Um estudo recente do Buck Institute for Research on Aging revelou uma nova perspectiva sobre o papel do açúcar no cérebro. Publicado na revista Nature Metabolism, o trabalho mostra que o modo como os neurônios processam o glicogênio, forma armazenada de glicose, pode ser decisivo na proteção contra doenças neurodegenerativas como o Alzheimer e outras formas de demência.


Uma nova função para o açúcar no cérebro
Tradicionalmente, o glicogênio é visto como uma reserva energética presente no fígado e nos músculos. Embora pequenas quantidades também existam no cérebro, principalmente em células de suporte chamadas astrócitos, seu papel nos neurônios sempre foi considerado insignificante. No entanto, esse novo estudo desafia essa visão.
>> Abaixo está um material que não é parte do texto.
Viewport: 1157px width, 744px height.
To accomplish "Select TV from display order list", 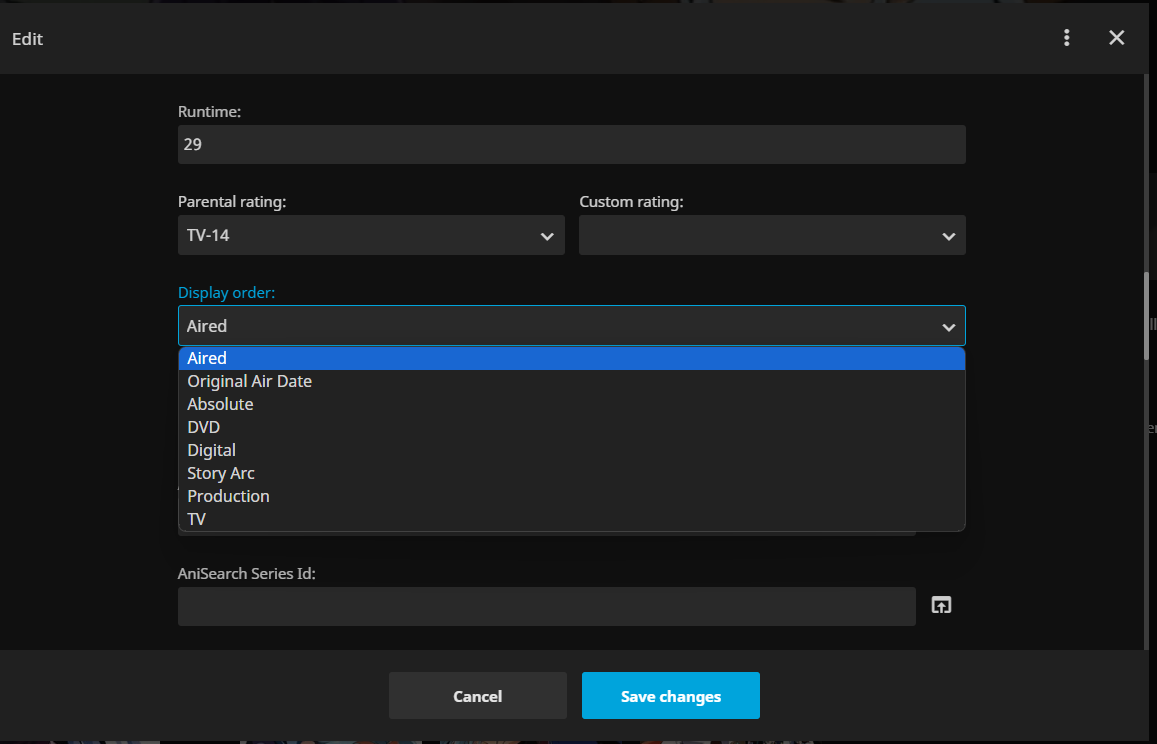I will click(196, 519).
“O glicogênio armazenado não está apenas presente no cérebro — ele participa ativamente de processos patológicos”, explica o professor Pankaj Kapahi, PhD, cientista sênior da pesquisa.
Acúmulo de glicogênio e a ligação com a doença
A equipe, liderada pelo pesquisador Sudipta Bar, PhD, descobriu que modelos de moscas e células humanas com tauopatia (doenças neurodegenerativas causadas por acúmulo da proteína tau, como o Alzheimer) apresentam excesso de glicogênio nos neurônios. Mais importante ainda, esse acúmulo contribui para a progressão da doença.
A proteína tau, conhecida por formar emaranhados no cérebro de pacientes com Alzheimer, parece se ligar fisicamente ao glicogênio, impedindo sua degradação. Isso compromete a capacidade dos neurônios de lidar com o estresse oxidativo, uma das principais causas do envelhecimento celular e da neurodegeneração.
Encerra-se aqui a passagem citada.